Pulitzer Prize-winning author Harper Lee was born on April 28, 1926, in Monroeville, Alabama. Thirty-four years later, she published a classic of Southern literature, “To Kill a Mockingbird.”
Lee’s father, Amasa Coleman Lee, a descendant of Confederate Gen. Robert E. Lee, worked as a newspaper editor, businessman and lawyer and also served in the Alabama Legislature for over a decade.
Lee’s childhood next-door neighbor was author and playwright Truman Capote, who remained her friend throughout her life.
After she graduated high school, Lee attended Huntingdon College in Montgomery, which was then exclusively for females. However, she eventually transferred to the University of Alabama but left in 1949 before receiving her degree.
Lee then moved to New York to work as a clerk for Eastern Air Lines and British Overseas Airways.
During her time there, she wrote several essays and short stories, all of which were never published. She quit her job when her agent encouraged her to develop one of her short stories into a novel. When she finally finished it in 1957, editors with the J.B. Lippincott Company saw promise in it but encouraged her to rewrite it.
“To Kill a Mockingbird” was published in 1960 and became an instant success and won a Pulitzer Prize for fiction in 1961.
“To Kill a Mockingbird” follows the childhood of six-year-old Scout Finch during the Great Depression in the fictional town of Maycomb, Alabama. Finch lives with her widowed father, Atticus, a lawyer who defends a black man falsely accused of raping a white woman.
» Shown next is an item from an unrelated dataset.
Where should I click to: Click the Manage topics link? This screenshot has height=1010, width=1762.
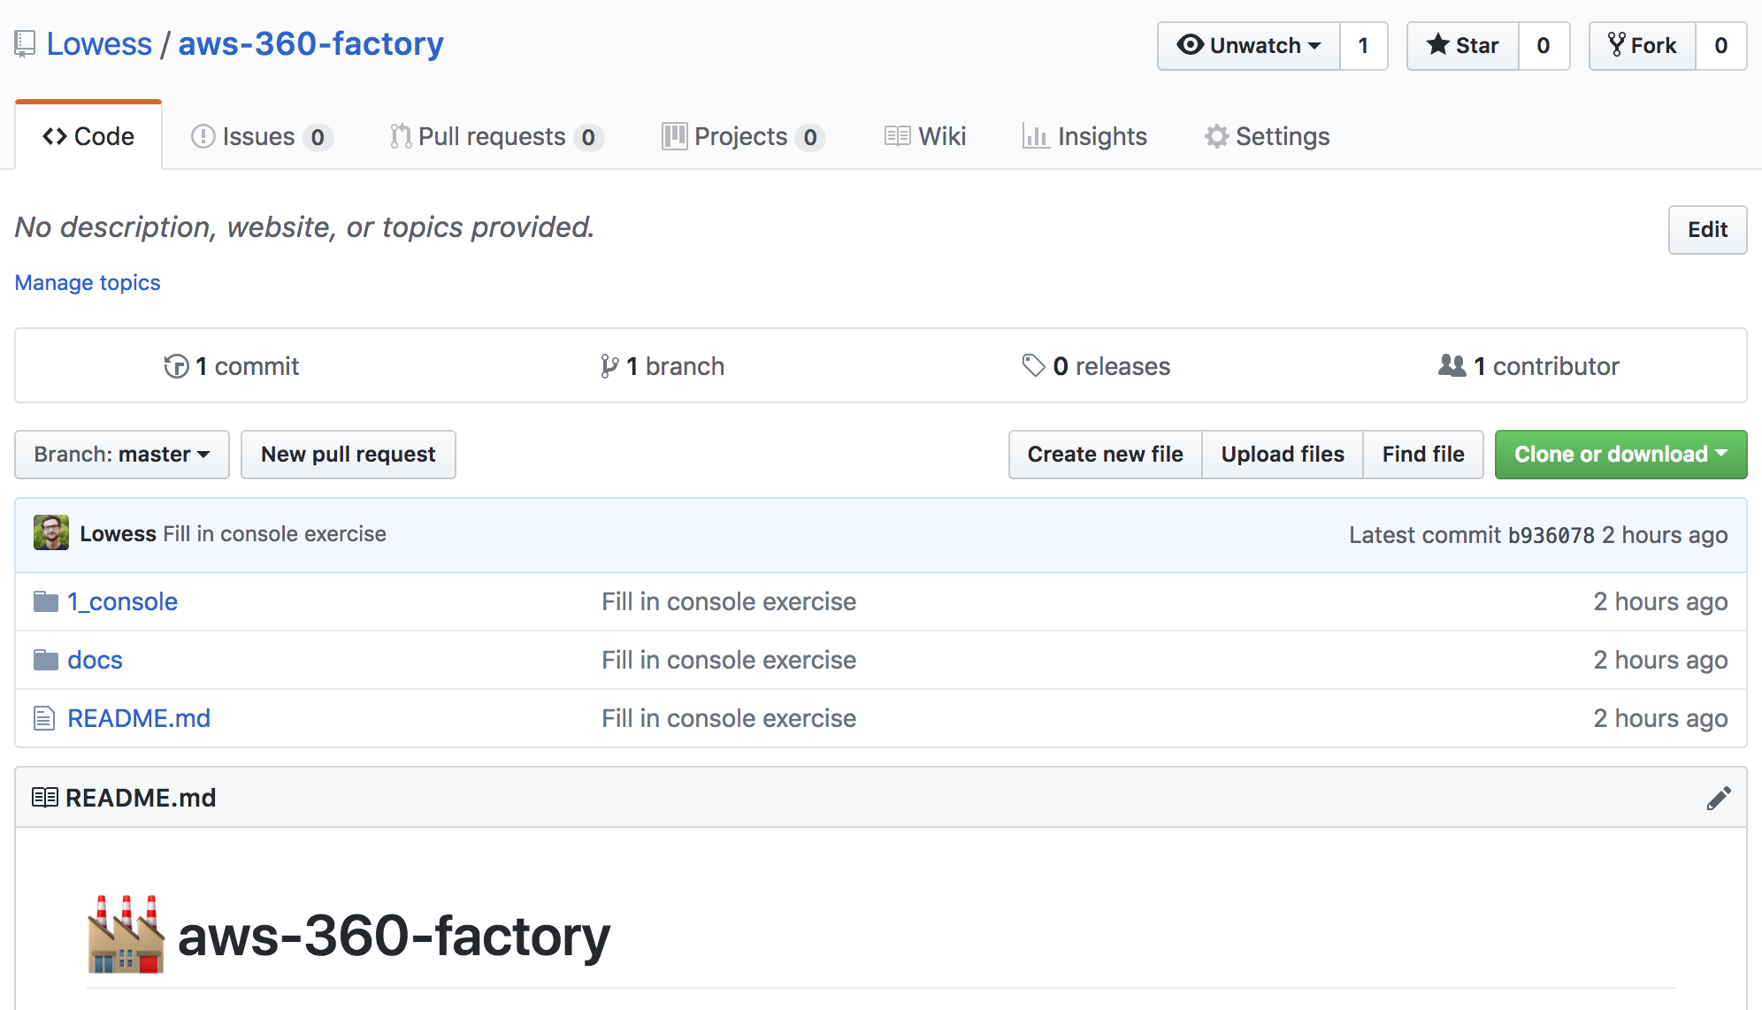pyautogui.click(x=88, y=283)
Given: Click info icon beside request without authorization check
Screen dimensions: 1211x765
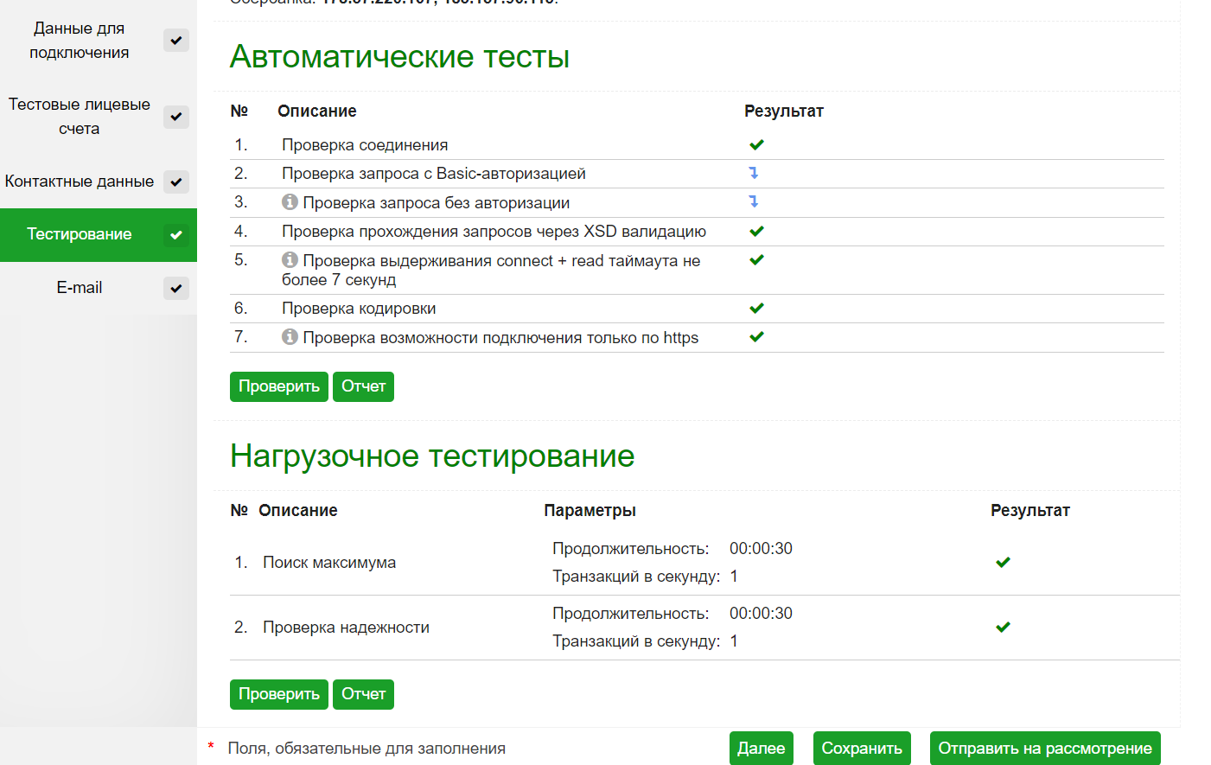Looking at the screenshot, I should click(290, 202).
Though Lee upheld that the novel was not autobiographical, people and events from her childhood parallel those in “To Kill a Mockingbird.” For instance, similar to Atticus Finch, Lee’s father defended two black men accused of murder. The men were ruled guilty and hanged. It was the last case her father ever took. Lee also modeled the character Dill, a friend and neighbor of Scout, after Capote.
In 1962, Hollywood produced a film based on the novel starring Gregory Peck. Though the film was not produced in Monroeville, film producers used the Old Monroe County Courthouse as a model for the film set. The film received critical acclaim and further amplified interest in Lee’s novel.
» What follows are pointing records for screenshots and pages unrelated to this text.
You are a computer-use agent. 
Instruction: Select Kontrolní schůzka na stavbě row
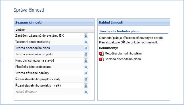tap(52, 60)
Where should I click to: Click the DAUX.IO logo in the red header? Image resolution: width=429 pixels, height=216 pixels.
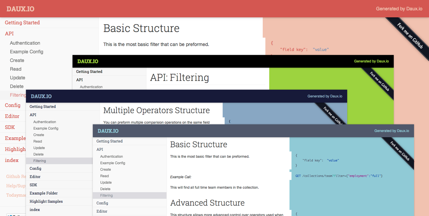pyautogui.click(x=20, y=9)
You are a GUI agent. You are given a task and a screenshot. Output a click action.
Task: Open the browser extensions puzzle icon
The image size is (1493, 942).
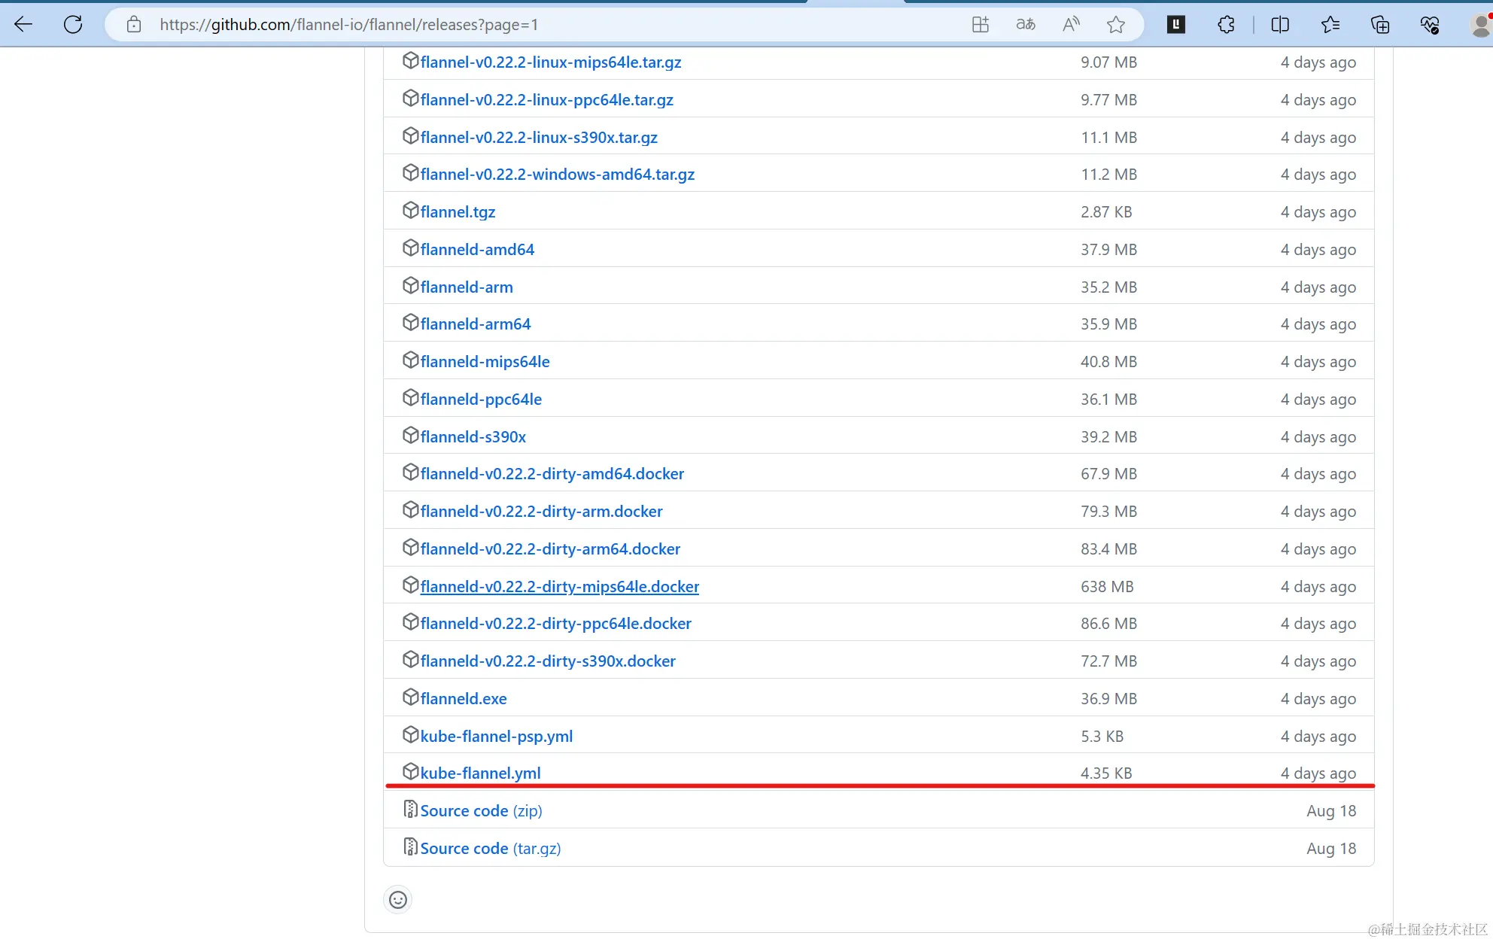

Despite the book’s themes about the horrors of racism in the 20th-century South, “To Kill a Mockingbird” has been banned and challenged in several school districts around the country for its use of racial slurs.
A year before Lee’s death in 2016, Lee published “Go Set a Watchman,” which publishers promoted as a sequel to “To Kill a Mockingbird,” but it is now accepted that it is Lee’s first draft of the original novel.